:: TASK STATEMENT ::
Look below for the line holding "The image size is (1501, 812)." and the line holding "Click the 确定 confirm button". Transcribe exactly those lines and all lines between them, nothing more.

:: TASK INPUT ::

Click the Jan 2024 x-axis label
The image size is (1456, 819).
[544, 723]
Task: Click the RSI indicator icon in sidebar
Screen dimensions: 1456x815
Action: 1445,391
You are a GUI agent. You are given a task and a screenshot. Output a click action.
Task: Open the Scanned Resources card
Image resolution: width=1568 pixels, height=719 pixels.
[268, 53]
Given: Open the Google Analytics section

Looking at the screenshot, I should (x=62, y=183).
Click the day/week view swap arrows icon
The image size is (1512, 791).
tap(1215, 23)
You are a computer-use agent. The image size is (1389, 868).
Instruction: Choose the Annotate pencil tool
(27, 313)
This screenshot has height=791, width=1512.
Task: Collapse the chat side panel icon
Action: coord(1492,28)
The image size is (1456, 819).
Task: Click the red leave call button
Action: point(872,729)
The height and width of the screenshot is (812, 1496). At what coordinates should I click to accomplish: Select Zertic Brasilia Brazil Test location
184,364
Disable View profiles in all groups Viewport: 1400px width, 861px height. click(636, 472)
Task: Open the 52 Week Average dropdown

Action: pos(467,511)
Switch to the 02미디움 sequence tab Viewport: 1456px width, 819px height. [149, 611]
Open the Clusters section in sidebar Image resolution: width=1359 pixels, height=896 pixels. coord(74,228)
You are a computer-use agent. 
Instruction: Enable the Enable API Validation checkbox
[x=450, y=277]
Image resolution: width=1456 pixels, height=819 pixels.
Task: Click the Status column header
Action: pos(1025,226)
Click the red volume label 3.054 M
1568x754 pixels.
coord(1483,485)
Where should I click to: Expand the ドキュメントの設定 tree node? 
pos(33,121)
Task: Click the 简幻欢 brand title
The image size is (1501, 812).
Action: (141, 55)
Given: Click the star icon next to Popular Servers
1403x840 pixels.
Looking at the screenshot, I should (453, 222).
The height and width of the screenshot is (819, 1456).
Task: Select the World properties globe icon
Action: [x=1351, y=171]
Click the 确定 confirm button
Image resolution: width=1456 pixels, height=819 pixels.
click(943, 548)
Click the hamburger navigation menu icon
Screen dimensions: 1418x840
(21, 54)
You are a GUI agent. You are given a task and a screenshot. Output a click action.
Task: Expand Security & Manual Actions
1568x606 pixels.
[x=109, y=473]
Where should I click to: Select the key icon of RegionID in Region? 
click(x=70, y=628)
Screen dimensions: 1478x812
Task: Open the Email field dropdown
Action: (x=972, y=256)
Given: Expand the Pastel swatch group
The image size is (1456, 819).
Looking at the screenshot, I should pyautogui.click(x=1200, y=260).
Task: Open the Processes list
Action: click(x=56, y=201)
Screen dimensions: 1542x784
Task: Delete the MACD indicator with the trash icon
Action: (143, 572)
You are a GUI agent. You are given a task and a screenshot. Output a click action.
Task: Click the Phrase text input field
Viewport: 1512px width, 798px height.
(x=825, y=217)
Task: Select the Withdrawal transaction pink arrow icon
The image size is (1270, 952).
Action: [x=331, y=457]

:: ANSWER TO THE EXERCISE ::
The image size is (1501, 812).
Action: (141, 55)
Given: Click the star icon next to Popular Servers
1403x840 pixels.
Looking at the screenshot, I should (453, 222).
The height and width of the screenshot is (819, 1456).
Task: Select the World properties globe icon
Action: [x=1351, y=171]
Click the 确定 confirm button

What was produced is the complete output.